Key Takeaways
- Oracle shares declined as much as 7.6% during premarket hours Tuesday following a Wall Street Journal report indicating OpenAI failed to achieve key performance benchmarks.
- The tech giant maintains a five-year, $300 billion cloud infrastructure agreement with OpenAI, representing the lion’s share of its cloud commitments.
- Market contagion spread as SoftBank tumbled 9.9% and CoreWeave slipped 7.6% in premarket sessions due to OpenAI-related concerns.
- A former hedge fund manager raised alarms about Oracle’s true debt exposure, suggesting off-balance-sheet financing may obscure the complete picture.
- Wall Street maintains optimism with 34 of 44 analysts rating Oracle as a Buy, including Wedbush’s Dan Ives who holds a $225 price objective.
Shares of Oracle (ORCL) tumbled up to 7.6% during Tuesday’s premarket session following a Wall Street Journal exposé that cast doubt on OpenAI’s capacity to fulfill its substantial financial commitments.
According to the report, OpenAI has underperformed against internal benchmarks for both platform adoption and revenue generation in recent months. The artificial intelligence leader had established a goal of reaching 1 billion weekly active users by year-end 2025 but came up short.
Additionally, the company failed to hit several monthly revenue milestones earlier this year amid intensifying competition in the coding assistant and enterprise AI markets.
ChatGPT’s dominance in generative AI web traffic eroded from 86.7% twelve months ago to 64.5% in January 2026. Meanwhile, Gemini’s market share expanded from 5.7% to 21.5% during the identical timeframe.
Reports indicate that OpenAI’s CFO Sarah Friar has voiced internal apprehension regarding the company’s ability to honor future computing infrastructure commitments should revenue expansion remain sluggish.
This poses a significant challenge for Oracle. The enterprise technology leader secured a $300 billion, five-year contract to deliver computational resources to OpenAI — an agreement that constitutes the majority of Oracle’s enormous cloud services backlog.
Oracle’s outstanding performance obligations have skyrocketed 325% to $553 billion. The corporation is simultaneously pursuing $50 billion in combined debt and equity financing to support additional data center infrastructure.
The complication? The substantial revenue stream from the OpenAI partnership isn’t anticipated to materialize until the following year.

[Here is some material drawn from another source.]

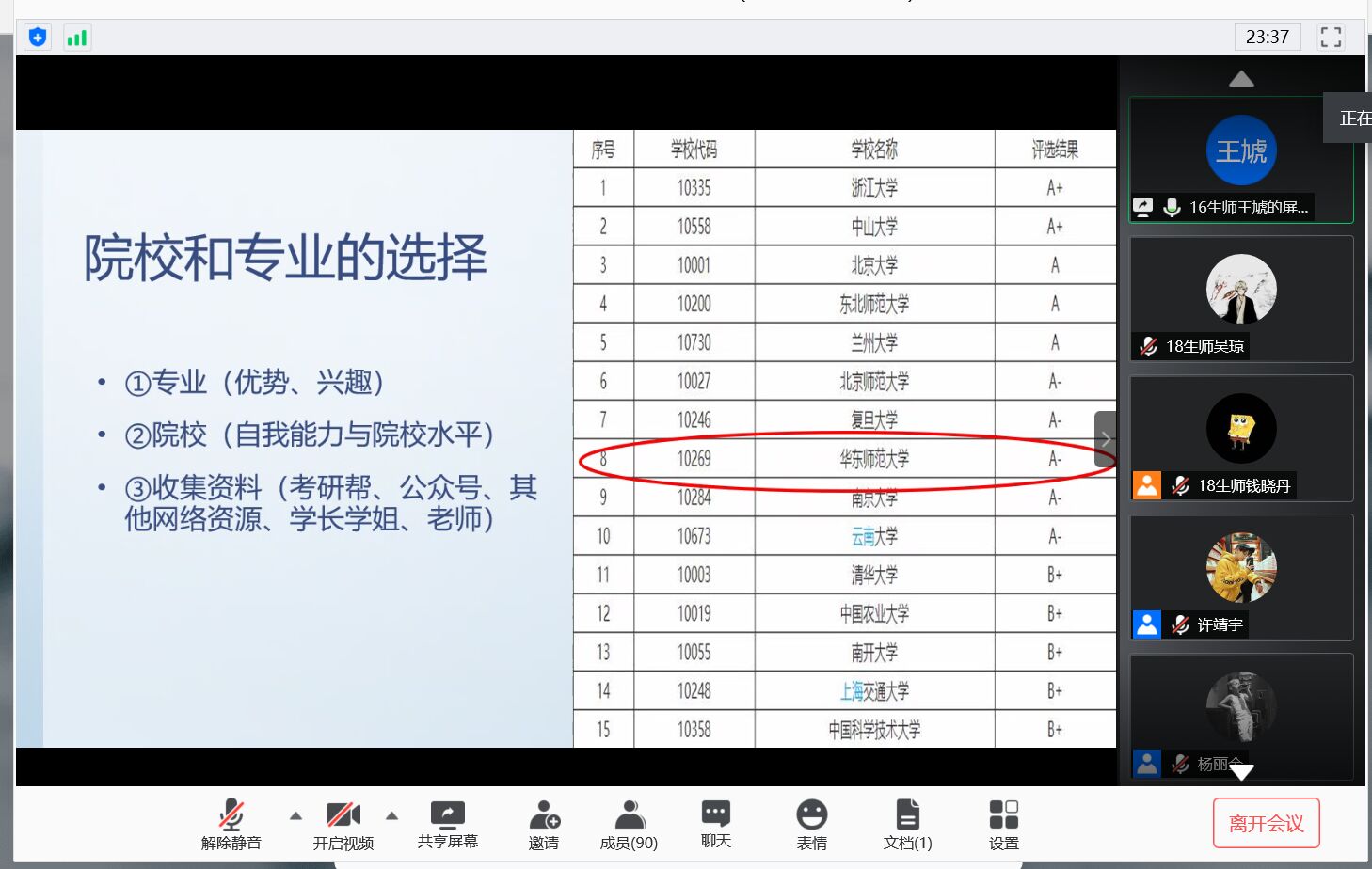Screen dimensions: 1372x869
Task: Unmute the microphone (解除静音)
Action: (x=231, y=823)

Oracle is deploying capital immediately while revenue recognition remains deferred.
Questions Surrounding Oracle’s Leverage
Former Fidelity hedge fund manager George Noble delivered particularly pointed criticism. He cautioned that Oracle employs project financing mechanisms that effectively exclude tens of billions in obligations from its consolidated balance sheet.
“So when analysts quote Oracle’s debt load, they’re UNDERSTATING the actual exposure by a meaningful margin,” Noble wrote on X.
He further implied that recent financial results may benefit from accounting treatments and expense reductions, cautioning the overarching investment thesis could “end HORRIBLY.”
Oracle’s equity has already experienced substantial compression — shares have retreated approximately 50% from the 52-week peak established last September.
The selloff rippled across related securities. SoftBank, which maintains a 13% stake in OpenAI, plummeted 9.9% in Tokyo trading. CoreWeave, holding cloud infrastructure contracts with OpenAI valued at up to $22.4 billion, declined 7.6% premarket.
Wall Street Sentiment Remains Constructive
Notwithstanding recent volatility, the analyst community hasn’t abandoned Oracle. Among 44 analysts monitored by Koyfin, 34 maintain Buy-equivalent ratings or better, with consensus price targets suggesting approximately 40% appreciation potential.
Wedbush analyst Dan Ives reaffirmed his Outperform stance and $225 valuation target on April 24. He contends the market is incorrectly interpreting Oracle’s aggressive capital deployment as vulnerability rather than strategic long-term infrastructure positioning.
Ives emphasized that Oracle has already fortified its financial foundation by securing $30 billion through investment-grade bond offerings and preferred equity instruments.
OpenAI, for its part, told the Journal it was “buying as much compute as we can.” The company did not immediately respond to Barron’s request for comment Tuesday morning.